Medicare is a social health insurance programme for elderly people in the US. It is publicly funded but privately delivered with a budget that is twice that of the entire NHS.

In 2007 Seffie Himmelstein and David Woolhandler two Harvard professors proved that the UK would be wrong to adopt a similar system to Medicare. Their paper warned that when private companies took over the delivery of public health care it was followed by worse outcomes for patients, cherry-picking of profitable patients, soaring administration costs, public money diverted to profits, fraud on an industrial scale, kickbacks for doctors, the abandoning of unprofitable contracts, and eventual government bailouts for private companies that couldn't make a profit.

Their paper reported higher death rates in the US for privately-run for-profit hospitals and renal dialysis centres than in not-for-profit ones.


The entry point for this sort of private clinical provision in the UK came in the form of  Independent Sector Treatment Centres . There have been many scandals since, here is a flavour:

In 2014 it was reported that Healthcare at Home - contracted to deliver medicines direct to patients - was failing to do so. Their substandard service was compounded by the failure of Medco Health Solutions who's patients were transferred to Healthcare at Home when Medco 'withdrew from the market'. Healthcare at Home had the nerve to reapply for its contract, and the Department for Health told commissioners that their past performance could not be taken into consideration.

In 2014 the Centre for Health and the Public Interest reported that 800 patients had died unexpectedly in private hospitals since 2010. The main findings include:

  • The majority of private hospitals have no intensive care beds, some have no dedicated resuscitation teams.

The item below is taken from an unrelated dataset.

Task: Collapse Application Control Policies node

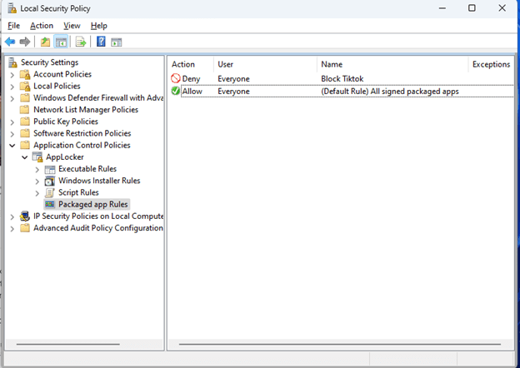Action: tap(13, 145)
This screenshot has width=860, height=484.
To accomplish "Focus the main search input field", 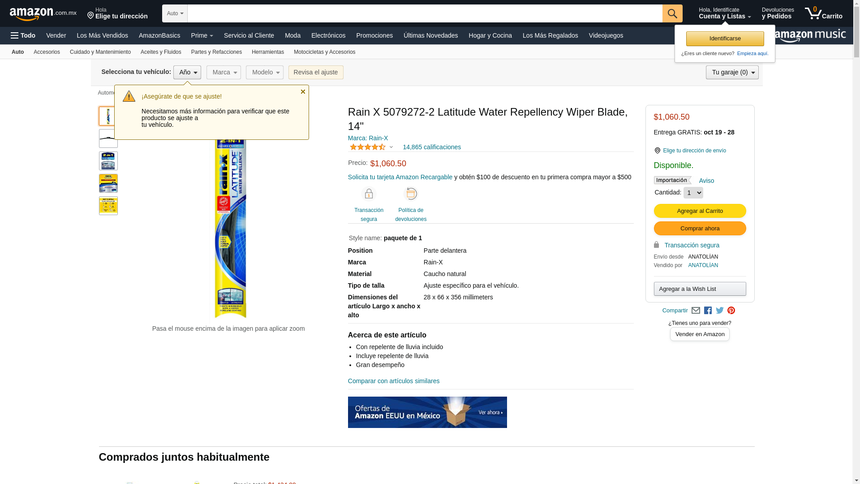I will coord(425,13).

Surgeons and anaesthetists usually work in isolation - without assistant surgeons and anaesthetists present.
  • There is significantly less information available to patients about the performance of private hospitals.
  • Thousands of people are regularly transferred as emergency admissions to NHS hospitals following treatment in private hospitals (over 2,600 in 2012-13)

In 2014 Musgrove Park Hospital terminated a contract with Vanguard after half its cataract patents experienced complications. An investigation conducted by Musgrove Park Hospital was leaked revealing:

  • Vanguard was attempting to do 6 more operations per day than considered safe in the NHS.
  • Vanguard had subcontracted the supply of surgeons and equipment to another company, who in turn had subcontracted the supply of equipment.
  • Training was going on when the first patients arrived in the mobile operating theatre.

In 2014 the British Medical Journal reported that between 10 and 25 percent of global spend on public procurement of health is lost through corruption. More than a third of GPs on  Clinical Commissioning Groups (CCG)  have a conflict of interest due to directorships or shares held in private companies from which they can potentially commission services. In the same year Pulse Magazine reported that 1 in 5 GPs sitting on CCGs had a financial stake in a private company already contracted by their CCG. Privatisation is drastically increasing the opportunities for fraud in the NHS. Many of the corporations carving up the NHS have already been indited in the US for fraud.